Siphonophores are of special scientific interest because they are composed of medusoid and polypoid zooids that are morphologically and functionally specialized. Each zooid is an individual, but their integration with each other is so strong, the colony attains the character of one large organism. Indeed, most of the zooids are so specialized, they lack the ability to survive on their own. This is somewhat analogous to the construction and function of multicellular organisms; because multicellular organisms have cells which, like zooids, are specialized and interdependent, siphonophores may provide clues regarding their evolution.Miranda said it best: "O, wonder! How many goodly creatures are there here!"

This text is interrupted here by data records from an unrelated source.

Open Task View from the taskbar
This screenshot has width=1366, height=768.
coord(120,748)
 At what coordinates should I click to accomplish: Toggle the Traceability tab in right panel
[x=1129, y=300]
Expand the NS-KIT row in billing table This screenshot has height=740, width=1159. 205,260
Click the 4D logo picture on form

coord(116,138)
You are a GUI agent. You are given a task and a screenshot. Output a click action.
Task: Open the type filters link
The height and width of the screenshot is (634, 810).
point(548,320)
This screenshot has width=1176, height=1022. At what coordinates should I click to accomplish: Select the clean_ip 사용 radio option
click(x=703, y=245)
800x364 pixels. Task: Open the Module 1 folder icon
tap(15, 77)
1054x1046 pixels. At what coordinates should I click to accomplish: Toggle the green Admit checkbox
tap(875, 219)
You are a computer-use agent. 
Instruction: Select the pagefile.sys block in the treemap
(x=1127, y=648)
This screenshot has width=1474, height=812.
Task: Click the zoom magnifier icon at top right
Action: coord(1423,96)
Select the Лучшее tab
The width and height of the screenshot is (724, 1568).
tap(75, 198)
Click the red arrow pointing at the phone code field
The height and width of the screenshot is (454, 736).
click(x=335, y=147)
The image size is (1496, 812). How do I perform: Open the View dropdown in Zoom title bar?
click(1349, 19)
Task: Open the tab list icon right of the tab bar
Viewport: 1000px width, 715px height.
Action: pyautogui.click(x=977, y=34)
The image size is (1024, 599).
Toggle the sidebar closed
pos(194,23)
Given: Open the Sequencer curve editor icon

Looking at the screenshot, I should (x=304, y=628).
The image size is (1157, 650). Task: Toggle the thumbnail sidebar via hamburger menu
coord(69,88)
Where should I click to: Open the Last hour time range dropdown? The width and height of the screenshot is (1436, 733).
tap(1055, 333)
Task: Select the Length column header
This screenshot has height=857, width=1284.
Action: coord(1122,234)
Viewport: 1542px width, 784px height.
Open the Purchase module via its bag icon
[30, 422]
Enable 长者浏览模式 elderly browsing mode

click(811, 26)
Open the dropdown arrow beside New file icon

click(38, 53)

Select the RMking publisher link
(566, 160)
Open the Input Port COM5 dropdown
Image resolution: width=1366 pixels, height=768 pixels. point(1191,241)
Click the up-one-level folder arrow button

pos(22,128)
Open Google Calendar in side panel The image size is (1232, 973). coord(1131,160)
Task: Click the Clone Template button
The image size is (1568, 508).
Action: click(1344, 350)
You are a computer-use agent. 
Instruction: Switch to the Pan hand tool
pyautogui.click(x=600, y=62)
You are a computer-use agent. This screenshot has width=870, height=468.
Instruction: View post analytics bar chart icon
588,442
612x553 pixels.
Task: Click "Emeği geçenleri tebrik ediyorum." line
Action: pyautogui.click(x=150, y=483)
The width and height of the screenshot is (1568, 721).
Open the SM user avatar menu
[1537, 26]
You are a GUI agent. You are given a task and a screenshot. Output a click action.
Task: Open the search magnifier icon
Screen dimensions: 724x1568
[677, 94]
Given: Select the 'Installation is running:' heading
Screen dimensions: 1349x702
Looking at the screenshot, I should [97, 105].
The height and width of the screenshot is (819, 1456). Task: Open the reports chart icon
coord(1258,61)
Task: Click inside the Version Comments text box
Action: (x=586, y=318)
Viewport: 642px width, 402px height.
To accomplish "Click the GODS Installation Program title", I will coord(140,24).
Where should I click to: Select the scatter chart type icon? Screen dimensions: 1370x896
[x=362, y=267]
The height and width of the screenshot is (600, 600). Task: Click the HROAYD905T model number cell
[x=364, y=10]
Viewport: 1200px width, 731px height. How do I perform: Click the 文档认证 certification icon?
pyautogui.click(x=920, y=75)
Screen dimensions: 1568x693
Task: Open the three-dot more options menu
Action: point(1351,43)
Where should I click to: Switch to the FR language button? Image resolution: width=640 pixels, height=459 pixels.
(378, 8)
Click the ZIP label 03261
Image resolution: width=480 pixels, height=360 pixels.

Reposted from 2014 to add this remarkable photo of a siphonophore:
Via Smithsonian, where there is a video.
The creature was spotted by the Ningaloo Canyons Expedition, a team of researchers from institutes including the Western Australia Museum, the Schmidt Ocean Institute and the Scripps Institution of Oceanography... Researchers have not yet formally determined the creature’s length, but Wilson and Kirkendale tell Science Alert that the outer ring of the siphonophore’s spiral formation was estimated to be about 154 feet long, which would be longer than a blue whale, which typically reaches about 100 feet long. Logan Mock-Bunting, a spokesperson for the Schmidt Ocean Institute, tells Newsweek that the entire creature might measure about 390 feet long.,, it does appear to be longer than any other animal on the planet...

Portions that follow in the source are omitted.